The fight with Nightmare occurs simultaneously as Dagon makes his move in the waking world -- he's gonna slaughter the sleeping Rann! It turns out that Dagon is a Dog Soldier and that his arc wrapped up a lot faster than I expected. That makes me a little uneasy for the future. Dagon is also uneasy about his future, because he does not have one, because Microtron kills him with the roboid's boob-cannons.

As the Micronauts manage to pierce the blocked brain barrier which keeps Rann asleep, they discover a strange golden monolith in Rann's mind, bearing a strange inscription. The mystery is enough to send them ... back to Homeworld! And a whole new arc!

Lettercol! It's this ungrateful jerk, buying a book he doesn't like just to write pissy letters about it. Is he the Internet's father?




2 comments:

Bram said...

Pat Broderick on LSH, man. Got me through some lean times there.

Unknown said...

I'm intrigued by Mantlo's comment in the Micromail that he conceived of the Micronauts story long before seeing Star Wars, just because the character roles seem to map so incredibly closely to Star Wars. Perhaps that's not the fault of the story so much as the character design? If Microtron were twice as tall and half as feisty, he wouldn't seem so R2D2y next to Biotron. If Mari had been given Slug's gutter origin instead of being a princess, she wouldn't be so Leia. Rann is not really Luke until you call his mystical energy connection the Enigma Force; why not call it Enigma Energy or just plain Enigma?

I do agree with the letter writer that Micronauts on the whole don't have much Byrnian/ Claremontian internal conflict, either between each other or within each one of them, except for the Cilicia/Acroyear "destroyed homeworld" drama. Part of the problem is that we're only shown scenes in crisis mode. We rarely get to see them in down time, getting on each other's nerves like bickering Johnny and Ben in FF. There's apparently little chance of romantic triangles when everybody is already paired off into species-specific relationships.

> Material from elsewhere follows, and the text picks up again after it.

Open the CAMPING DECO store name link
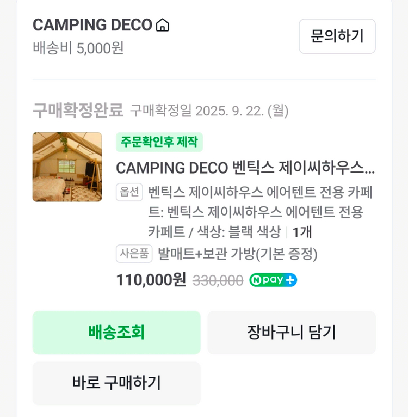click(92, 25)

We never see Rann having trouble relating to all these people born 1,000 years after him, which is a real "man out of time" missed opportunity. They functionally don't have families and spend all their time away from home, so the usual stakes of comics heroes (Peter Parker needs rent money for Aunt May; Superman tries to hold down a day job while saving the world; The X-Men try to protect a world that hates and fears them) don't apply. When you don't really want anything but to see new sights, it's hard to build internal drama or see characters develop. Maybe that's why Micronauts turned into a wash-rinse cycle of "Kill Karza, spin wheels for a few issues until Karza resurrects." Issues 1-12 were classic, but everything after that was just a retread.